End-stage ADPKD with a low-frequency PKD1 mosaic variant accelerated by chemoradiotherapy

Hiroaki Hanafusa; Hiroshi Yamaguchi; Naoya Morisada; Ming Juan Ye; Riki Matsumoto; Hiroaki Nagase; Kandai Nozu

doi:10.1038/s41439-024-00273-0

End-stage ADPKD with a low-frequency PKD1 mosaic variant accelerated by chemoradiotherapy

Hum Genome Var. 2024 Mar 28;11(1):17. doi: 10.1038/s41439-024-00273-0.

Authors

Hiroaki Hanafusa¹, Hiroshi Yamaguchi², Naoya Morisada³, Ming Juan Ye¹, Riki Matsumoto⁴, Hiroaki Nagase¹, Kandai Nozu¹

Affiliations

¹ Department of Pediatrics, Kobe University Graduate School of Medicine, Hyogo, Japan.
² Department of Pediatrics, Kobe University Graduate School of Medicine, Hyogo, Japan. hiyamagu@med.kobe-u.ac.jp.
³ Department of Genetics, Hyogo Prefectural Kobe Children's Hospital, Hyogo, Japan.
⁴ Department of Neurology, Kobe University Graduate School of Medicine, Hyogo, Japan.

Abstract

Autosomal dominant polycystic kidney disease (ADPKD) is commonly caused by PKD1, and mosaic PKD1 variants result in milder phenotypes.
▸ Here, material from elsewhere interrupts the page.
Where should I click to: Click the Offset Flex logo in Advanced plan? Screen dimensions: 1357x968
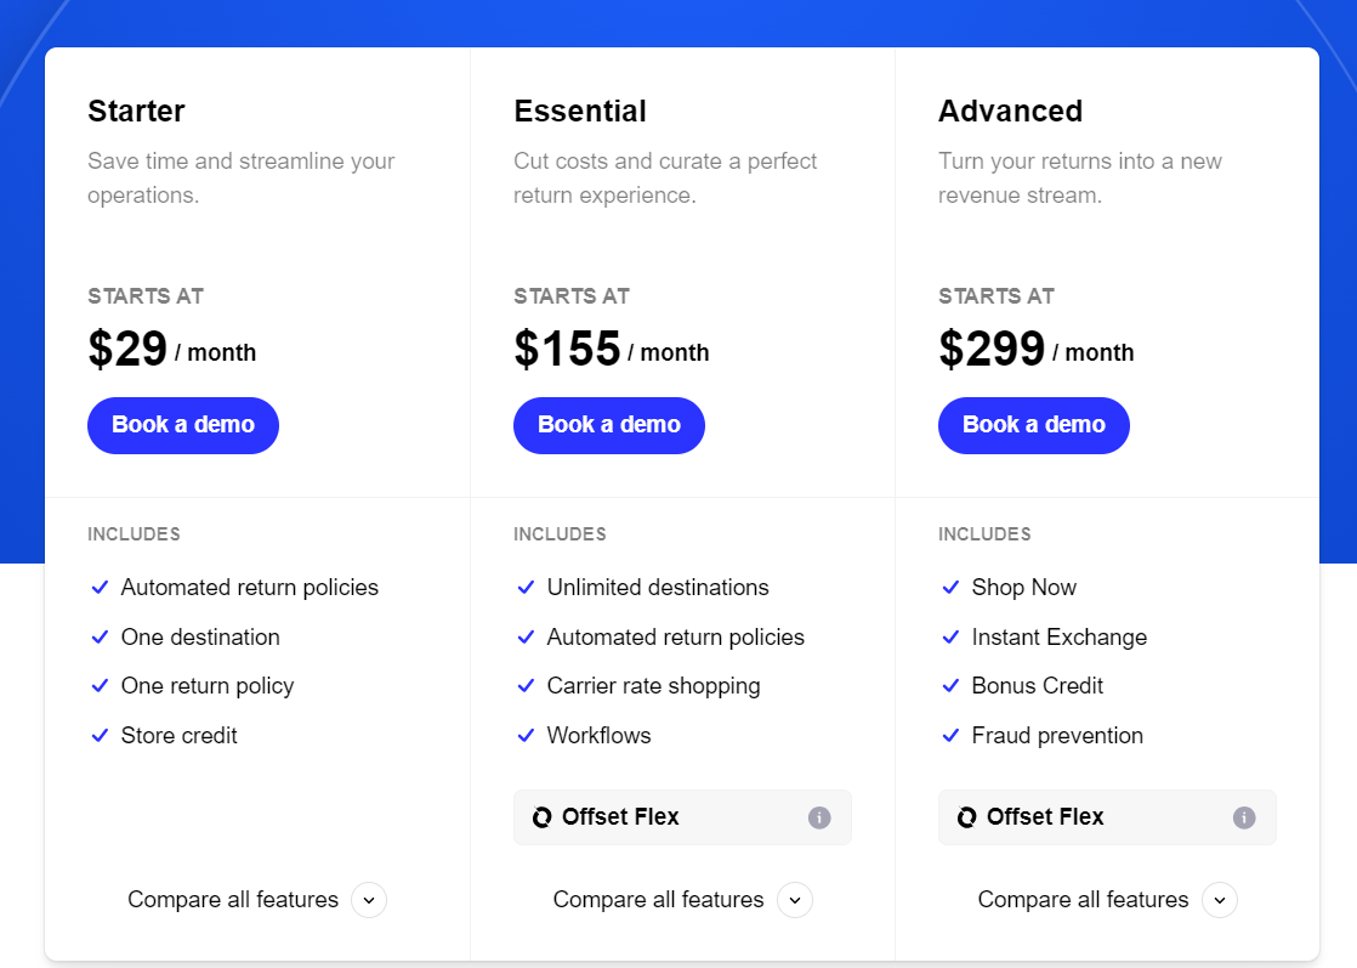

We present the case of a 32 year-old male with chronic active Epstein-Barr virus who underwent bone marrow transplantation with chemoradiotherapy at age 9. Despite a low-frequency mosaic splicing PKD1 variant, he developed severe renal cysts and end-stage renal disease in his 30 s. This case highlights how environmental factors may contribute to the genetic predisposition to ADPKD.